Of all the lines in this material, how many have the word "Ensino"? Give only the number.
[DATA FOR PROCESSING]
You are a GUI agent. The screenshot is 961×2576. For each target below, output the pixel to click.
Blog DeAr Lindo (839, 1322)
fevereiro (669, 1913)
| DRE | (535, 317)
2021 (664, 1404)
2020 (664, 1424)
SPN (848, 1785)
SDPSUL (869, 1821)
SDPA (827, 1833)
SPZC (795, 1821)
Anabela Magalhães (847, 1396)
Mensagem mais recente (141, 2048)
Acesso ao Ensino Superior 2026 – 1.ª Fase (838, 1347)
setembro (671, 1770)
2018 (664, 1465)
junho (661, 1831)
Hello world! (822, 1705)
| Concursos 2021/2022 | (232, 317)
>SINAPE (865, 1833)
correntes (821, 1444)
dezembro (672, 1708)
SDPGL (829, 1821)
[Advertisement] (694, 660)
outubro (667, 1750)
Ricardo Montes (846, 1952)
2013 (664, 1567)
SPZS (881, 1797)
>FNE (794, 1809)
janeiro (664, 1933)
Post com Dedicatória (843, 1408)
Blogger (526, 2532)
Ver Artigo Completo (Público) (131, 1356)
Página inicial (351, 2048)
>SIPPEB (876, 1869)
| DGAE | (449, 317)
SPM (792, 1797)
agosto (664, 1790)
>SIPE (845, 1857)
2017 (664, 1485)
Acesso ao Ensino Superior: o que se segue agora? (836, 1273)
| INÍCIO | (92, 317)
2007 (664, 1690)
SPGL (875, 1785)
[/DATA FOR PROCESSING]
> SOLUTION TO THIS TASK
2